Today we made our way east to Würzburg where we saw the Residenz – former home of the Prince-Bishop of Würzburg, answerable only to the Holy Roman Emperor. To be honest, I was a little leery of scheduling this stop. We have seen palaces before, and often the overall effect is a little off-putting. Palaces too often try too hard to impress. They value quantity over quality, and you can’t help but wonder how many commoners were oppressed for the sake of such opulence. I have to say, however, that the Residenz in Würzburg was a delight. The main rooms were quite simply awe-inspiring – not simply for their grandeur, but for the beauty. The plaster carvings and ceiling art were among the best I have ever seen. Meanwhile, the palace was not as overrun with crowds as I expected and that was another plus. Unfortunately, we were strictly forbidden from taking photos inside (and we were watched, too) so we only have photos of the gardens.
The Residenz was heavily damaged near the end of WWII – to such a degree that it would have been reasonable, I think, to have abandoned the notion of restoration. Fortunately, the powers that be decided to undertake that daunting task. For the idealist, it does beg the question of what is and what is not original or historically accurate. And to be fair, that question exists with every centuries-old site since every structure undergoes renovation more or less continually over it’s lifetime or else falls to ruin. But if nothing else, I can state that today, the Residenz I saw in Würzburg was stunning.

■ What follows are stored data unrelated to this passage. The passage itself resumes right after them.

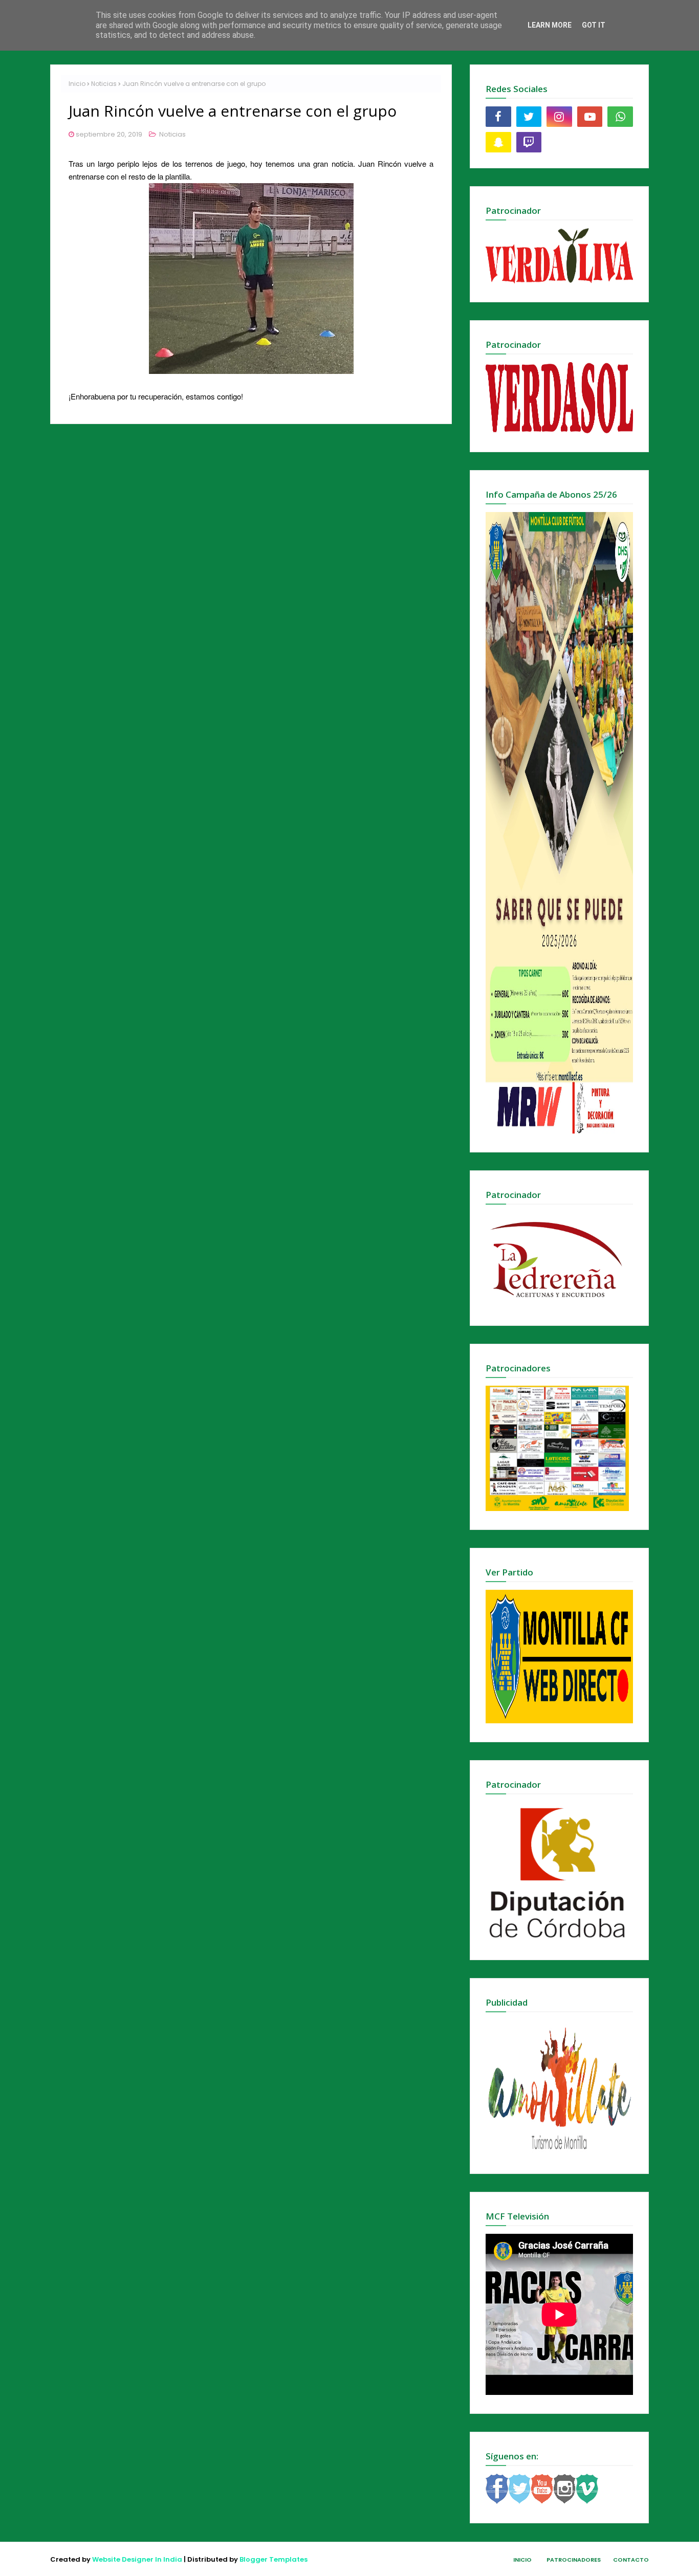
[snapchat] (498, 142)
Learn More (550, 25)
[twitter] (529, 116)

We then drove on to Rothenburg, generally considered to be among the cutest medieval walled towns in Germany. It’s cuteness is derived from it’s wealth prior to 1630 as a crossroads of trade routes, and it’s 250 years of poverty after being sacked. The town’s poverty prevented the “improvements” that would have made it look like any other, instead of the unique time capsule it is. This bit of history, and more was passed on to us by the “Night Watchman’s Tour”, a delightful hour of guided tour and storytelling that started in the market square and meandered around the oldest parts of the town center. Our guide has been giving this tour for almost twenty years and he has his shtick down pat. Tourism has once again made Rothenburg a very wealthy town and, I suspect, the night watchman a rather wealthy man.
Our youth hostel is the building in the middle photo with all the eyebrow dormer windows on the roof...
Curious about Rothenburg.. have a feeling it's all shopping. Is it? I hope not. We were planning a "Romantic Road" vacation in 2010 but got sidetracked by the River Cruise. This is still high on our list of trips to take.